* START Supplied text *

The glory he acquired by these successes received an increase from the
					conjuncture in which they happened. For almost about that very time Quintilius Varus was cut off with three
					legions in Germany ; and it was
					generally believed that the victorious Germans would have joined the Pannonians,
					had not the war of Illyricum been
					previously concluded. A triumph, therefore, besides many other great honours,
					was decreed him. Some proposed that the surname of "Pannonicus," others that of
					"Invincible," and others, of "Pius," should be conferred on him; but Augustus
					interposed, engaging for him that he would be satisfied with that to which he
					would succeed at his death. He postponed his triumph, because the state was at
					that time under great affliction for the disaster of Varus and his army.
					Nevertheless, he entered the city in a triumphal robe, crowned with laurel, and
					mounting a tribunal in the Septa, sat with Augustus between the two consuls,
					whilst the senate gave their attendance standing; whence, after he had saluted
					the people, he was attended by them in procession to the several temples.

* END Supplied text *
* START Dataset entries *

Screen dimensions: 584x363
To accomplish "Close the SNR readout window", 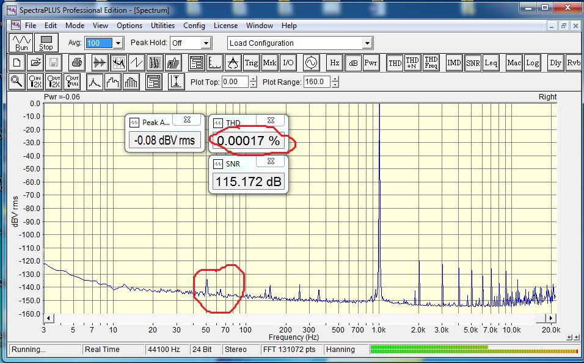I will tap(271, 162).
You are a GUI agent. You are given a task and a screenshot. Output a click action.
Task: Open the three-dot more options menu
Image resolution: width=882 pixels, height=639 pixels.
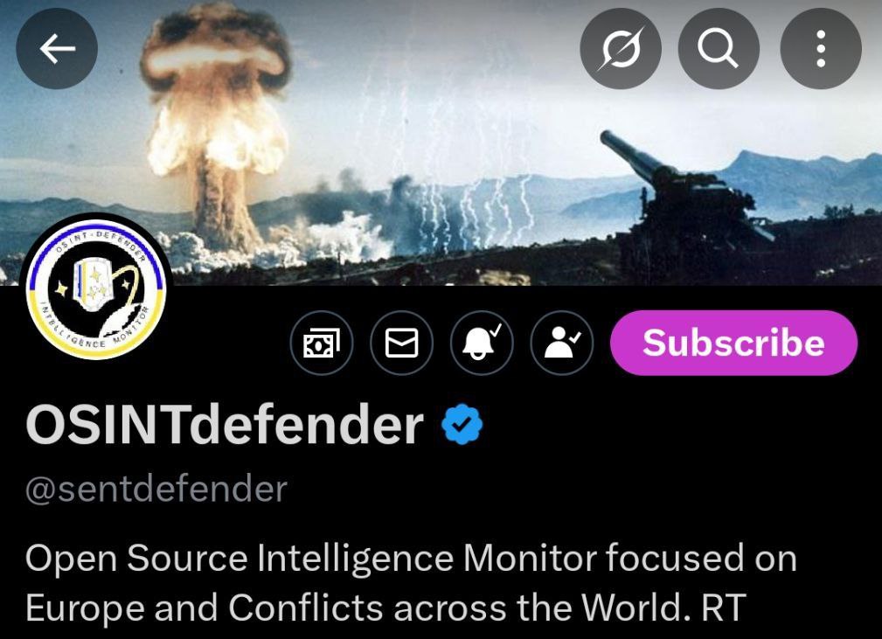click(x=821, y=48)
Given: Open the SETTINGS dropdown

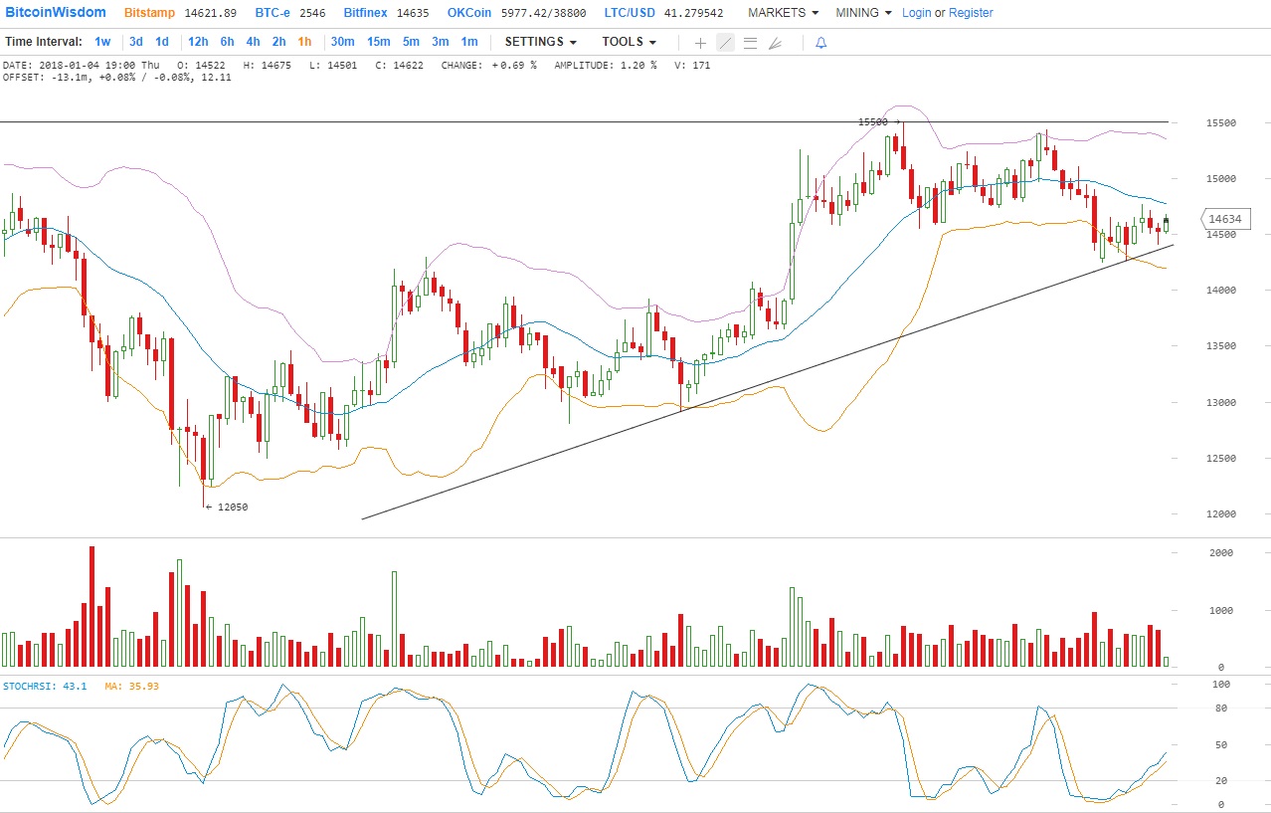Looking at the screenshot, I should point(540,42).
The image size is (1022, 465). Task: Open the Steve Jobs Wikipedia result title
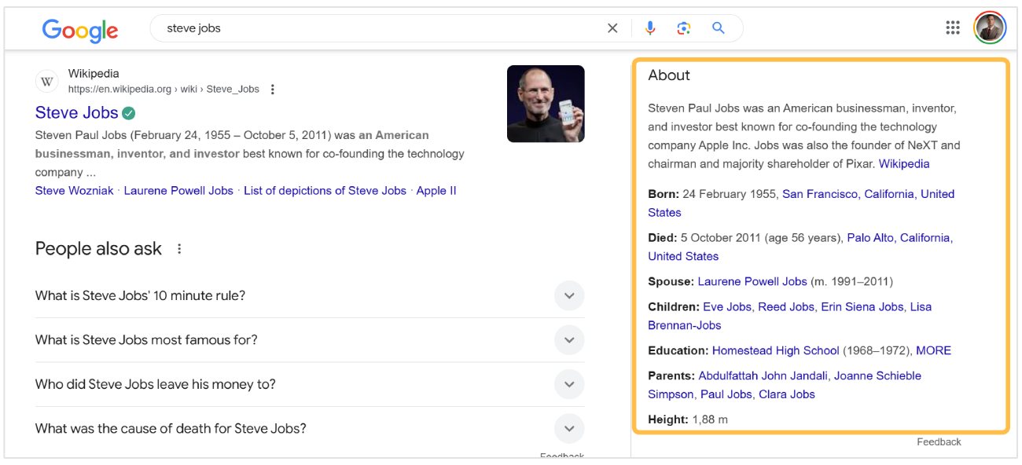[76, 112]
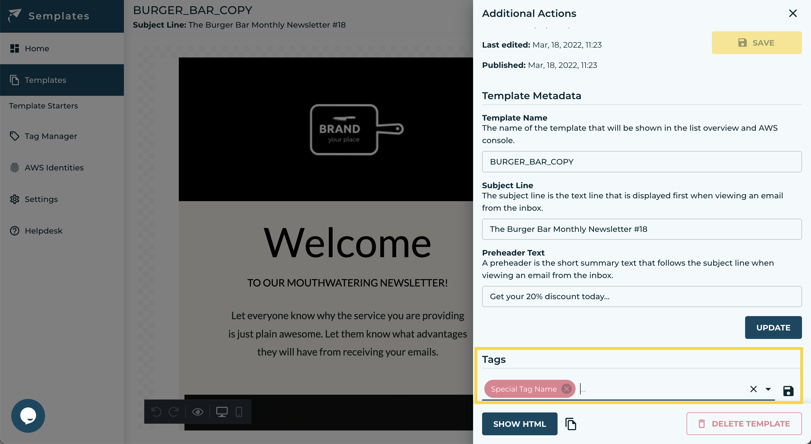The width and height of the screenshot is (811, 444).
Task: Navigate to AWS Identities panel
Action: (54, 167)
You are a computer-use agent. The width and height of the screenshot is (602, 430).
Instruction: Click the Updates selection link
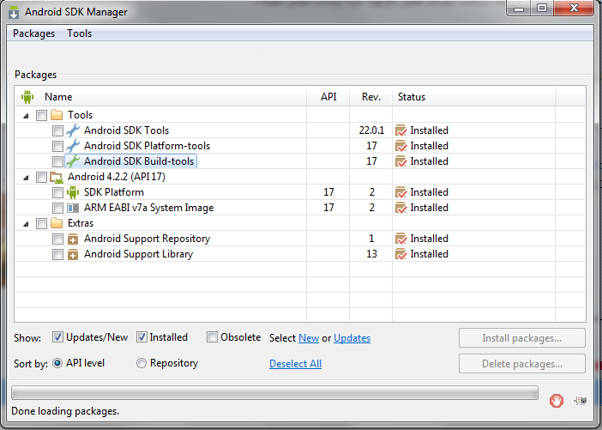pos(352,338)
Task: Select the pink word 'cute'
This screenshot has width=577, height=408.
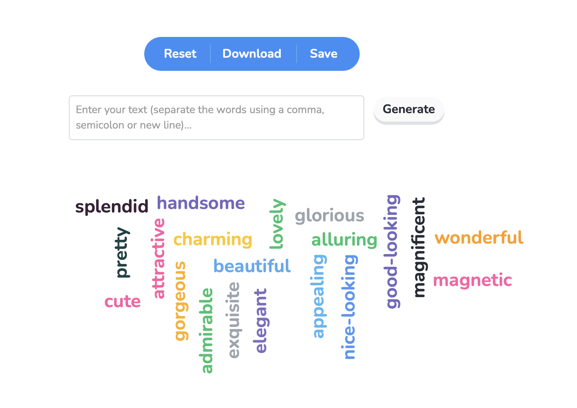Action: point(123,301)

* END Dataset entries *

▶ _Objectives_
1) In the passage on the postponed triumph, how many legions was Quintilius Varus cut off with in Germany?
2) Which surnames were proposed for him in the passage on the postponed triumph?
3) Extend the passage on the postponed triumph, picking up after its final sentence.
The rows have no connection to the passage on the postponed triumph.

▶ _Answers to the exercises_
1) Three legions.

2) "Pannonicus," "Invincible," and "Pius."

3)
Next year he went again to Germany ,
					where finding that the defeat of Varus was occasioned by the rashness and
					negligence of the commander, he thought proper to be guided in everything by the
					advice of a council of war; whereas, at other times, he used to follow the
					dictates of his own judgment, and considered himself alone as sufficiently
					qualified for the direction of affairs. He likewise used more cautions than
					usual. Having to pass the Rhine , he
					restricted the whole convoy within certain limits, and stationing himself on the
					bank of the river, would not suffer the waggons to cross the river, until he had
					searched them at the water-side, to see that they carried nothing but what was
					allowed or necessary. Beyond the Rhine ,
					such was his way of living, that he took his meals sitting on the bare
						ground, and often passed the night without a
					tent; and his regular orders for the day, as well as those upon sudden
					emergencies, he gave in writing, with this injunction, that in case of any doubt
					as to the meaning of them, they should apply to him for satisfaction, even at
					any hour of the night.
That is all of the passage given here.